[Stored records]
- - - -
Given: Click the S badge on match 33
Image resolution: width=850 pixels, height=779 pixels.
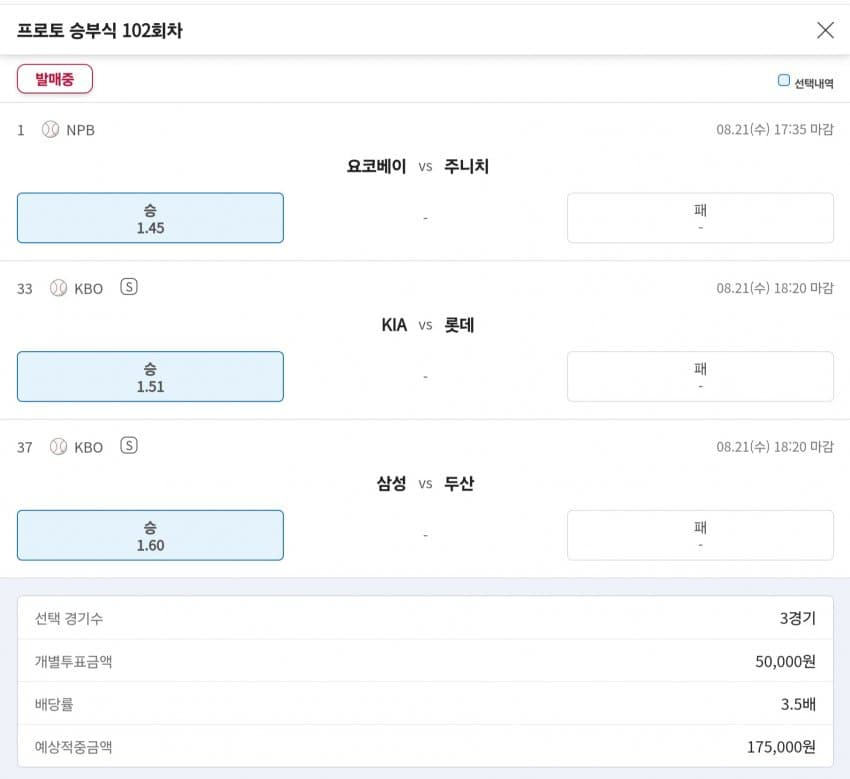Looking at the screenshot, I should point(128,287).
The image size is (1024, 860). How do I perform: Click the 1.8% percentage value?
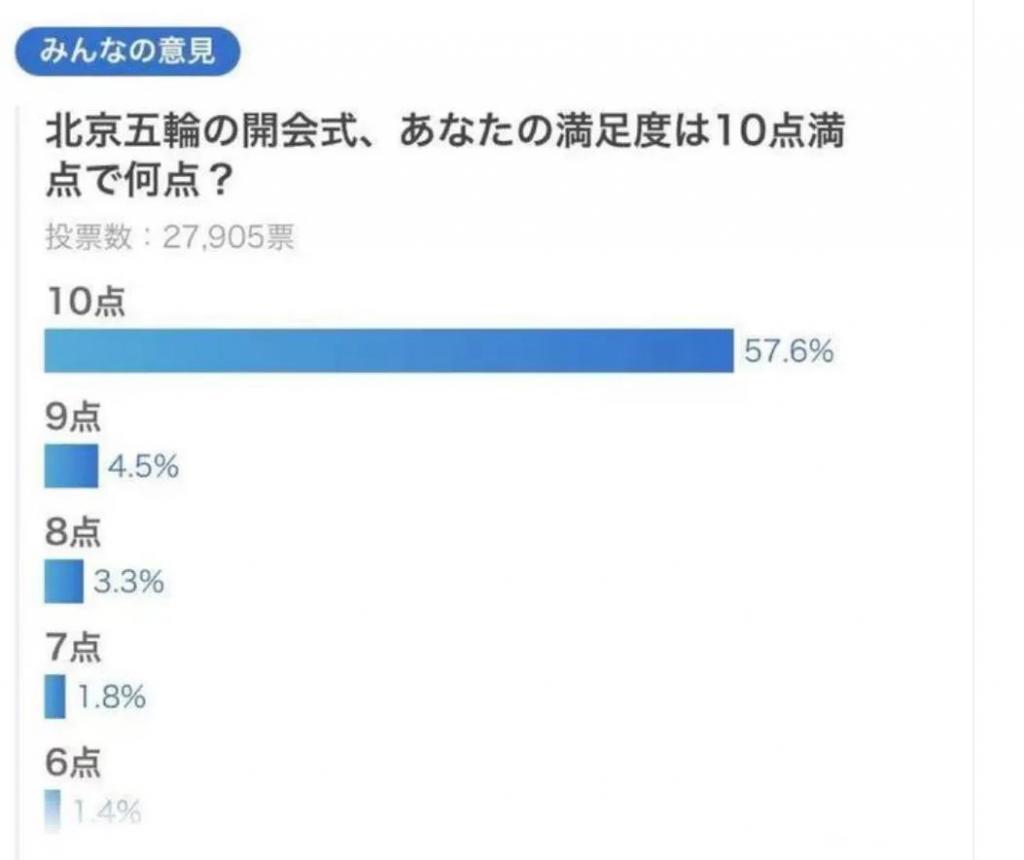pyautogui.click(x=111, y=697)
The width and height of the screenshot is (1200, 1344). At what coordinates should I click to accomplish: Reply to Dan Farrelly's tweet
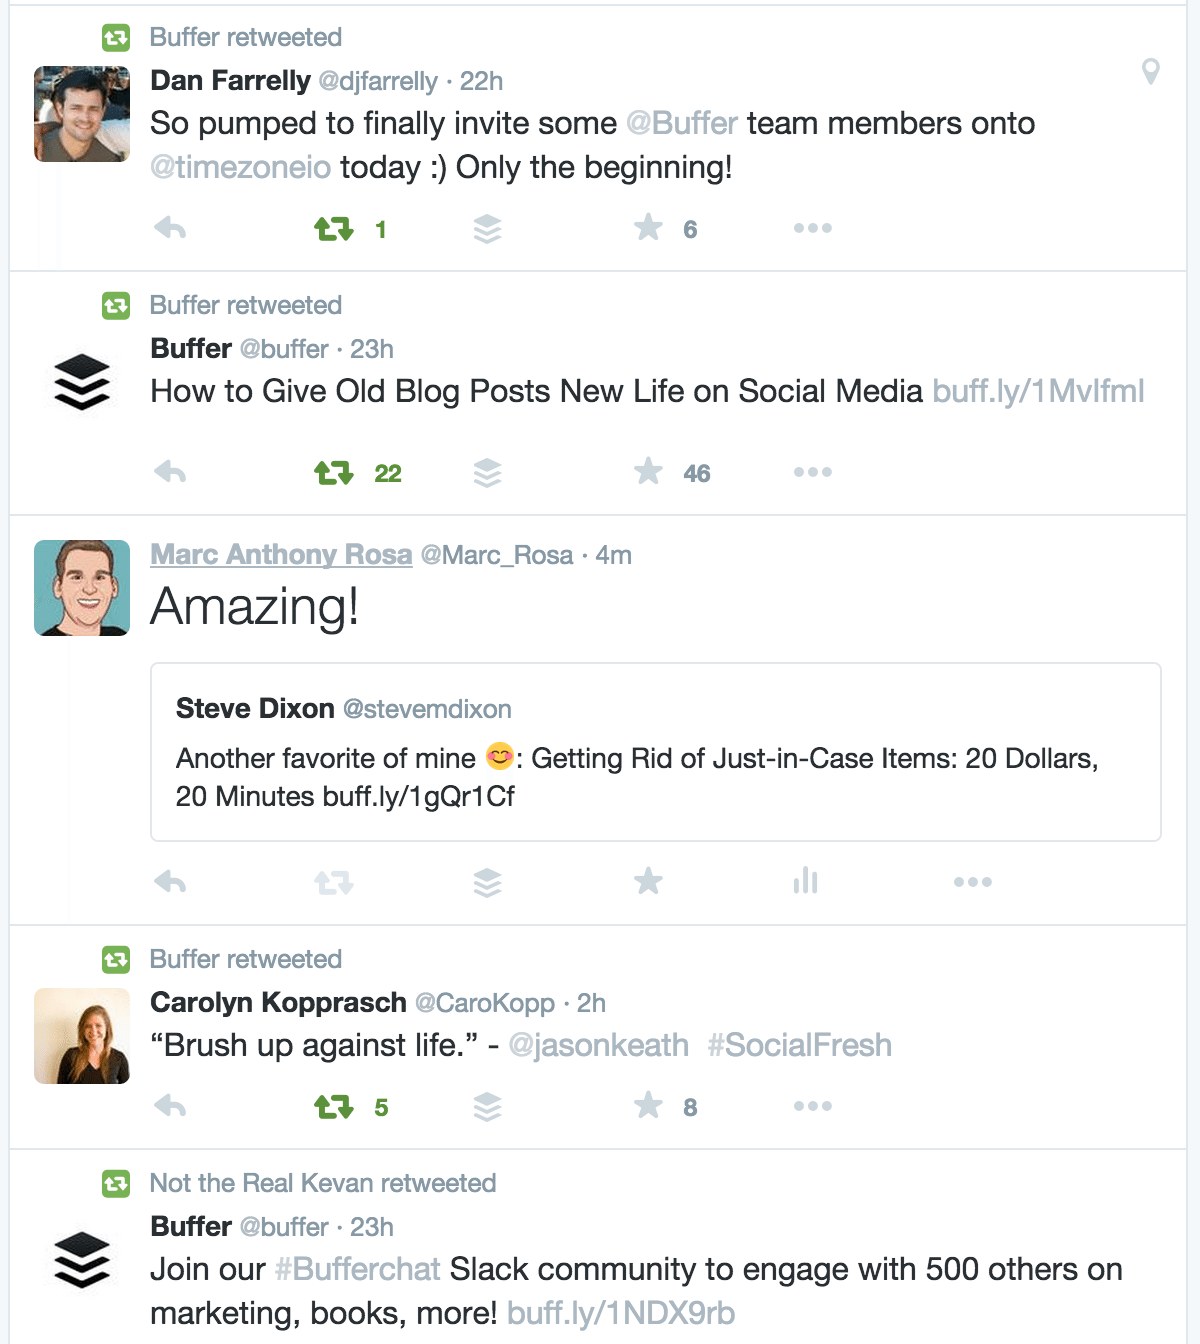170,228
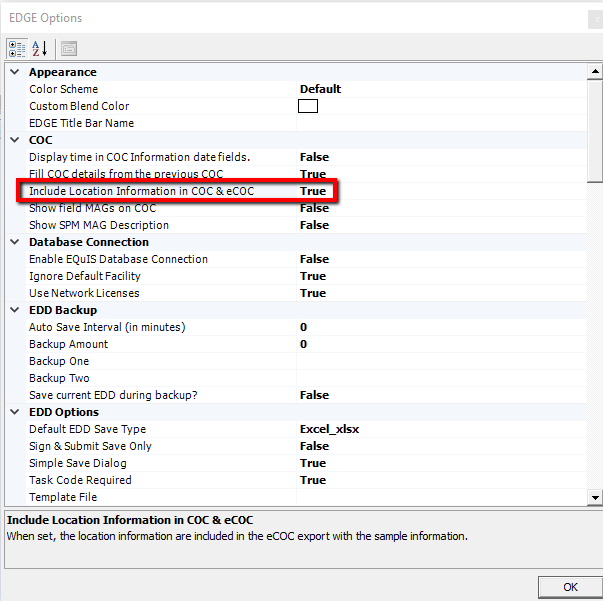The width and height of the screenshot is (603, 601).
Task: Open the Default EDD Save Type value
Action: (x=329, y=429)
- - - -
What you need to do: From the line containing "The width and height of the screenshot is (1200, 1344)." down to the end of the data above, reproduce each line exactly; no pictures.

Result below:
The width and height of the screenshot is (1200, 1344). At what coordinates should I click to accomplish: Reply to Dan Farrelly's tweet
170,228
The width and height of the screenshot is (603, 601).
Task: Open the Default EDD Save Type value
Action: (x=329, y=429)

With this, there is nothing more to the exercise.